Problem description.
Only a number is wanted here: the count of lines in the entries below that contain the word "εβδομάδας".

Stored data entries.
####################

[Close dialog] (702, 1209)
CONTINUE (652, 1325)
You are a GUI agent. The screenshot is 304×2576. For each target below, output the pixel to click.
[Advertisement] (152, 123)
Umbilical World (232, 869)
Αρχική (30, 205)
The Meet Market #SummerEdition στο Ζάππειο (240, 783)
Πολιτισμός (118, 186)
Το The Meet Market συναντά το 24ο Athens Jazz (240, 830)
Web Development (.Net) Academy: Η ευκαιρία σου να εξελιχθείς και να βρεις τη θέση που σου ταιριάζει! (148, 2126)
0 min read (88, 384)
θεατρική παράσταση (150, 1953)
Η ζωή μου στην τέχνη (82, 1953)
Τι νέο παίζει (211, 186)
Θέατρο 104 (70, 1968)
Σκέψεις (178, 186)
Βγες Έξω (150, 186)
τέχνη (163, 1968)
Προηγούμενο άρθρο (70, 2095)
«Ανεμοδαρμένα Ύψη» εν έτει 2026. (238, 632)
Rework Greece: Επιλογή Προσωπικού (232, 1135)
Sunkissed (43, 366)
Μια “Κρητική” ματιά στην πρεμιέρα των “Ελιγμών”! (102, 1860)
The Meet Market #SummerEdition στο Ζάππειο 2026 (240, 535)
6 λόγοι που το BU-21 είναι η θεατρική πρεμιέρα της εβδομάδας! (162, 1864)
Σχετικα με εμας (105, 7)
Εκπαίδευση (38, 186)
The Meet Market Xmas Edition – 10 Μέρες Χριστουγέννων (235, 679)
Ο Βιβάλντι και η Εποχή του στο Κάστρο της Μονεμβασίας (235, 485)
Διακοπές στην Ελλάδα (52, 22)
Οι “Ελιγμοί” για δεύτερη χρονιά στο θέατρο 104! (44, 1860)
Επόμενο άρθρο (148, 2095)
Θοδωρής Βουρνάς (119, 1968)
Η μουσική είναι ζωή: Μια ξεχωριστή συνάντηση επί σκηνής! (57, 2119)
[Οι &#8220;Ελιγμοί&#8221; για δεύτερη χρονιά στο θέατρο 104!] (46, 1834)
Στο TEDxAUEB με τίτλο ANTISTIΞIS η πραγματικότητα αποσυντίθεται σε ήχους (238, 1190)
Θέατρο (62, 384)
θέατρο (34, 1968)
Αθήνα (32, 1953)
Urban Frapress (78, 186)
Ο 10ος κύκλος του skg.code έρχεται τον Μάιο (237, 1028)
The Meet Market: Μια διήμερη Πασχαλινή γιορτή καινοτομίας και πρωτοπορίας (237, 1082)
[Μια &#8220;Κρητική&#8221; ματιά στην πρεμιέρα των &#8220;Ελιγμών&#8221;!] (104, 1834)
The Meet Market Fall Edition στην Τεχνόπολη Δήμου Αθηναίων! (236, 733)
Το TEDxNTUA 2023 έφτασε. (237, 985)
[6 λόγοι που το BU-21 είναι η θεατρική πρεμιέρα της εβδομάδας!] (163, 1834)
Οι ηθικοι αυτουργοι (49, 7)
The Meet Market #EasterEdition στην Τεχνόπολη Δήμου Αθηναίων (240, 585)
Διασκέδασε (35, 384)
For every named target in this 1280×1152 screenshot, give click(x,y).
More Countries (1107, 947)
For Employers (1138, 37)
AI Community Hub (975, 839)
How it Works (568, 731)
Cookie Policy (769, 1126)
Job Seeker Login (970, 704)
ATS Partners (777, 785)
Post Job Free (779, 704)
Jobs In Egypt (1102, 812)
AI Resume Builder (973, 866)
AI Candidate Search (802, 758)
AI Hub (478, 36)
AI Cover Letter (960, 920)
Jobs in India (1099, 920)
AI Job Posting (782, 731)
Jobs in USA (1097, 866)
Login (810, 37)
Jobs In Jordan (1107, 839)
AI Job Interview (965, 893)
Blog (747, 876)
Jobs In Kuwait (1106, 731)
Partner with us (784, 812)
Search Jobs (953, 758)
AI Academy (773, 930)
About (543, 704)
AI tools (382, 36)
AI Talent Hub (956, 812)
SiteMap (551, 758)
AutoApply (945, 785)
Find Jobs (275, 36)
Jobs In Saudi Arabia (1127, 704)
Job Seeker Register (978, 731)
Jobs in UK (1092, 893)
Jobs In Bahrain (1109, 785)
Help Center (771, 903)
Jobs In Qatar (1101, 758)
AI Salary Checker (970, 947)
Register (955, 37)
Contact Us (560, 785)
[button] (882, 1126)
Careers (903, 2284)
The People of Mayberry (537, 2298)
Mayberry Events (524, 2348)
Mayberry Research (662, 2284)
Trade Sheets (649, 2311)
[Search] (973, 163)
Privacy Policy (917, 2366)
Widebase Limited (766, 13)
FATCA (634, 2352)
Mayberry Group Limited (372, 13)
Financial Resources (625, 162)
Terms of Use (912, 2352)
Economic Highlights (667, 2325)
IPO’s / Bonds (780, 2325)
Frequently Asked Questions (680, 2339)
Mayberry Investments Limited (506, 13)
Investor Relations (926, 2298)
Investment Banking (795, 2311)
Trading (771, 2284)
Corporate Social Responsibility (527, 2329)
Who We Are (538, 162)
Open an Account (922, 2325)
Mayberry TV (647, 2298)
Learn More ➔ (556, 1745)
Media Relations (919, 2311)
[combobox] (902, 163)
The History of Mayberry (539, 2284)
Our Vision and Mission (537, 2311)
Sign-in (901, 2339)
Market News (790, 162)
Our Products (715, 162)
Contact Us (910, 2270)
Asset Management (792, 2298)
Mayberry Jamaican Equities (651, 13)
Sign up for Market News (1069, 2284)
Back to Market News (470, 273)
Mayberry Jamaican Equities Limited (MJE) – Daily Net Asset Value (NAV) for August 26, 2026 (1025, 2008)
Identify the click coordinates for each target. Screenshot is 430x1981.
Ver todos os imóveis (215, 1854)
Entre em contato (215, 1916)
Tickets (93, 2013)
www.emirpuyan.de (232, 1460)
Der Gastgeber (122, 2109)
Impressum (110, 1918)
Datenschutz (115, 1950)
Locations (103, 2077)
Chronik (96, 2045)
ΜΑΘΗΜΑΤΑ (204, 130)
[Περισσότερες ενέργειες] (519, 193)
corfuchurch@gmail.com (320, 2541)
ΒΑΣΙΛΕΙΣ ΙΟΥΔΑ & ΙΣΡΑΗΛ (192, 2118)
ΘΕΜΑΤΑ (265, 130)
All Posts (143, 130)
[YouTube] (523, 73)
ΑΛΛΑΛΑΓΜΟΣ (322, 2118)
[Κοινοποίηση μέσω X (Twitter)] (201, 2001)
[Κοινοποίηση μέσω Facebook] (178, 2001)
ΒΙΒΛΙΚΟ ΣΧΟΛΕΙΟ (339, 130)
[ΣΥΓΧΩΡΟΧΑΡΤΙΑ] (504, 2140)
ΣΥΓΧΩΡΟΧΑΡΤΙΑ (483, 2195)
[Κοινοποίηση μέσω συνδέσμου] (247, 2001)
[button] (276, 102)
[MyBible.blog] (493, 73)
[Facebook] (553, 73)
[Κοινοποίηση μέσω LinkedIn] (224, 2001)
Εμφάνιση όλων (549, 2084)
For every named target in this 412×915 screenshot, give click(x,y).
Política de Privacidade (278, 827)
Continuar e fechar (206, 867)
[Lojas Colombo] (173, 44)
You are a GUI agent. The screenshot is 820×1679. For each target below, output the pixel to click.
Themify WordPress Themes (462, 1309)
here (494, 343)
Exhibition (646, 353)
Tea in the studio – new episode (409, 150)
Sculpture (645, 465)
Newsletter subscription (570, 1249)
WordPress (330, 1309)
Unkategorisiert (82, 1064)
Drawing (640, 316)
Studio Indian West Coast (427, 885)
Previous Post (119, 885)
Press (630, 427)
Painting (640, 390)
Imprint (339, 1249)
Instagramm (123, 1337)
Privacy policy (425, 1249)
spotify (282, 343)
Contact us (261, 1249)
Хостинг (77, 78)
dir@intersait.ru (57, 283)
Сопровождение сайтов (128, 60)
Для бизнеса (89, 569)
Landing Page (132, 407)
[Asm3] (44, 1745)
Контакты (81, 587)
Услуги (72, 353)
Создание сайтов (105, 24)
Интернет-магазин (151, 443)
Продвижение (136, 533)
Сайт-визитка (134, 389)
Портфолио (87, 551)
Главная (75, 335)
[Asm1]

####################

Task response.
2